Dress includes both body supplements, such as clothing and accessories and behaviors, such as dieting, plastic surgery and cosmetics, leading to changes in body shape. Holistically, then, dress functions as an effective means of non-verbal communication during social interaction; it influences the establishment and projection of identity (Roach-Higgins and Eicher, 1992). That dress is a visible manifestation of cultural values is well known, as dress code research tends to show (Davis, 1989; Hall, 1993; Lipp, 1989; Rivere, 1992). In examining the effects of conformity to gender-role expectations for dress, Workman and Johnson (1994) found that evaluations of individuals were influenced by perceptions of deviance from expected norms. Similarly, Micklin (1977) found low tolerance for marginal behavior and deviant dress, leading to the exercise of social control. Research on social control tends to be macroscopic in nature and focuses on the use of formal or legal means of control. Goffman (1963) reminded us that symbols operate at the microscopic level of normative social control. Normative social control begins with personal social control through selfregulation, followed by informal social control. When the individual begins to offend, peers may disapprove and pressure the individual to conform to the norms. Finally, the threat that an offender introduces to the social order is managed through formal social control measures, administered by specialized agents. Thus, norms are managed through social control to inhibit deviation and insure conformity to social norms at even the most minute level (Goffman, 1971).
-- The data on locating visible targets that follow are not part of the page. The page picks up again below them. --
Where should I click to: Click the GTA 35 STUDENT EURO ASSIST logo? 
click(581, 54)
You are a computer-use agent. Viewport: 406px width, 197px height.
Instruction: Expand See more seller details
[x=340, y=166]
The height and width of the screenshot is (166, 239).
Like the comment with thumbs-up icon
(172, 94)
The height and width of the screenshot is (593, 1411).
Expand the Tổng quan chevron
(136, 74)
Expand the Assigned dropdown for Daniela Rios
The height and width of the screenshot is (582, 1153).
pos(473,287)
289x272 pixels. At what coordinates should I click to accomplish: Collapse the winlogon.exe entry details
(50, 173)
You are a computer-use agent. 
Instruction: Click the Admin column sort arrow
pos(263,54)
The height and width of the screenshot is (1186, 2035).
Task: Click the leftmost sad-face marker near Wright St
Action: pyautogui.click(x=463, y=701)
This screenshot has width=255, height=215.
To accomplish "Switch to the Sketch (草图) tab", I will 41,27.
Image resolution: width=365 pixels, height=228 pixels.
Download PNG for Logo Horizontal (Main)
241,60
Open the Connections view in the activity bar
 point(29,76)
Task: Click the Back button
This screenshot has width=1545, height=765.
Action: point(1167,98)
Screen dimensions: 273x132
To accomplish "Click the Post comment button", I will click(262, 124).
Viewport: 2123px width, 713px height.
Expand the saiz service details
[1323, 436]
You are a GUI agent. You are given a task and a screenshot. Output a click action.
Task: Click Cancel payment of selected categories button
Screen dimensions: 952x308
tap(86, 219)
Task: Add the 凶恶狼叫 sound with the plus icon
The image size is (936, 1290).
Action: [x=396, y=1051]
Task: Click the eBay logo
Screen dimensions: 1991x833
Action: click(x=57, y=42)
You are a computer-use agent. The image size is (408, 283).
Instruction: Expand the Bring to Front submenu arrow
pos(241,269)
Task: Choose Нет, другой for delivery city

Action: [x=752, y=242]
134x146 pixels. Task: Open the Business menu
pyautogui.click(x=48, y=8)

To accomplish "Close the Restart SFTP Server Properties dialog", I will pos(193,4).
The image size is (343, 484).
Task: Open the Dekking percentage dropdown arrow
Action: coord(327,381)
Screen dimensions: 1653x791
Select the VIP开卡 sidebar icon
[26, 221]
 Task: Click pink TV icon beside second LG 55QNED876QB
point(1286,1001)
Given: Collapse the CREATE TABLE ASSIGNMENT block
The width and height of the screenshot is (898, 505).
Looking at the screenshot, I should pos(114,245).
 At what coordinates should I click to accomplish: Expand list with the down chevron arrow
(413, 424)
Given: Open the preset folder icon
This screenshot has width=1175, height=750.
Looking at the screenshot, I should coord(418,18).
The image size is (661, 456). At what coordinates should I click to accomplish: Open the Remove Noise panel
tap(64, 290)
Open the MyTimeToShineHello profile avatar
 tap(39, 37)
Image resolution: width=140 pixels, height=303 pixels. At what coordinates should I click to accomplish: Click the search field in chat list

Through symbolic devices, the physical body exhibits the normative values of the social body (Douglas, 1982). Symbols, such as dress, help delineate the social unit and visually define its boundaries because they give non-verbal information about the individual. Unique dress attached to specific cultural groups, then, can function to insulate group members from outsiders, while bonding the members to each other. Normative behavior within the culture re-affirms loyalty to the group and can be evidenced by the wearing of a uniform type of attire (Joseph, 1986).